Se acercó a los cajones del chifonier y abrió el superior. Con sumo cuidado, sacó una obra y entornó los ojos en busca de detalles. Le quitó alguna pelusa con delicadeza y una gamuza, antes de ofrecérmela. Era una foto en blanco y negro. Incluso en escala de grises, era indiscutible que se trataba de la melena rubia de Marilyn. El rostro era el de una persona de rasgos asiáticos.
La galerista me dijo que se trataba de la cara del artista Yasumasa Morimura.
Es sábado por la tarde. Como amenaza lluvia, las familias buscan ocio y refugio en el centro comercial. Entre máquinas recreativas y restaurantes de comida rápida, se confunde la identidad ripense con la argandeña o la majariega. Avanzando por los pasillos con el peque subido a hombros, pienso que son imperceptibles las siete diferencias entre éste y el centro comercial de Alcobendas en el que nos cobijamos el pasado fin de semana.
Cuando devolví la obra a manos de su dueña, seguí interesándome por las técnicas y el mensaje del artista japonés.
-Pinta sobre fotografía o realiza fotomontajes en los que se apropia de iconos de la cultura popular global. Ha superpuesto su rostro en los autorretratos de Van Gogh, en las Meninas de Velázquez o sobre la figura inconfundible del Che-prosiguió la coleccionista.
En la planta alta nos cruzamos con las camisetas de Messi y Griezmann, pero las caras tampoco se corresponden. Una pequeña atraviesa el pasillo concentrada, conduciendo una moto eléctrica de la policía de ningún lugar.
Otro niño, oculto debajo de un casco de Darth Vader, golpea insistente la barandilla con una espada láser de juguete. Me detengo para no chocar con el pelo bicolor de Billie Eilish sobre la cara de otra chica.

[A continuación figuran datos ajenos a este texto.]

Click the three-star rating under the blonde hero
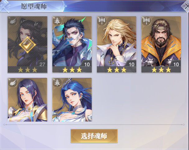This screenshot has width=189, height=150. pos(116,70)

Seguimos caminando sin intención alguna de encontrar la salida, sólo la bajada.
-La producción de Yasumasa Morimura es ingente-concluyó.

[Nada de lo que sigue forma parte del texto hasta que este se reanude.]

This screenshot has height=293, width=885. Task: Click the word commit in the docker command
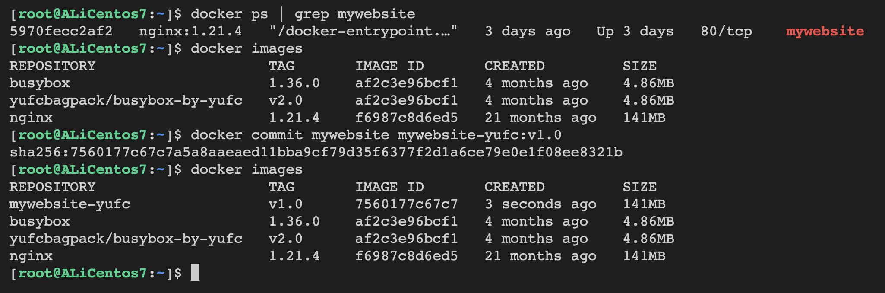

Al salir, recordé que llevaba un ordenador conectado en el bolsillo y me senté en un banco a explorar las múltiples identidades del artista japonés.

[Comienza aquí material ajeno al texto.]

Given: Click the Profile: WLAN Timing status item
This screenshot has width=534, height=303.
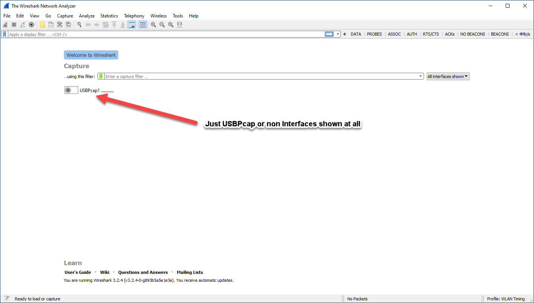Looking at the screenshot, I should coord(506,299).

Antes de quedar meditabundo en el bus, fui impactado por un famoso autorretrato de Frida Kahlo transformada en geisha.
Al pasar junto a la entrada del cine, la fragancia artificial de palomitas nos invade y despierta un apetito ficticio. Nick pregunta si nos apetece algo.
Mientras dudo, recuerdo los rumores acerca de la identidad falsa del pollo frito, del atún rojo o de las patatas, fritas también. Antes de acudir con el peque a las escaleras mecánicas, le digo que sólo una cerveza. Subimos, llegamos al final, damos media vuelta y bajamos, llegamos al final y volvemos a subir. Su pelo y el abrigo camuflan el cable desde su cuello a la parte posterior de su cabeza. El peque se monda mientras pienso cómo se
superpone su identidad de sordo sobre todas las demás. Ese cable se mostrará a partir de ahora, como su nariz o sus pestañas, y perturbará a los oyentes como otro autorretrato de Frida Kahlo con los ojos excesivamente rasgados.
Al llegar abajo por quinta vez, me coloco delante de él y me agacho hasta su altura para establecer contacto visual. Cruzo mis brazos con las manos desplegadas formando una X ante sus ojos para comunicarle que basta de subir y bajar. Le sugiero que vayamos a beber algo. El peque corretea y tira de la capa de un niño vestido de Batman. El superhéroe irreal empuja al peque con desdén y le sienta de culo. Su padre insta al niño murciélago a dejar atrás la escena sin decir ni mu. Rápidamente recojo mi dolor del suelo y el peque señala a la capa que se aleja. Lamento desconocer el signo, pero espero que el peque haya captado el empeño que tiene el ser humano en defender su disfraz.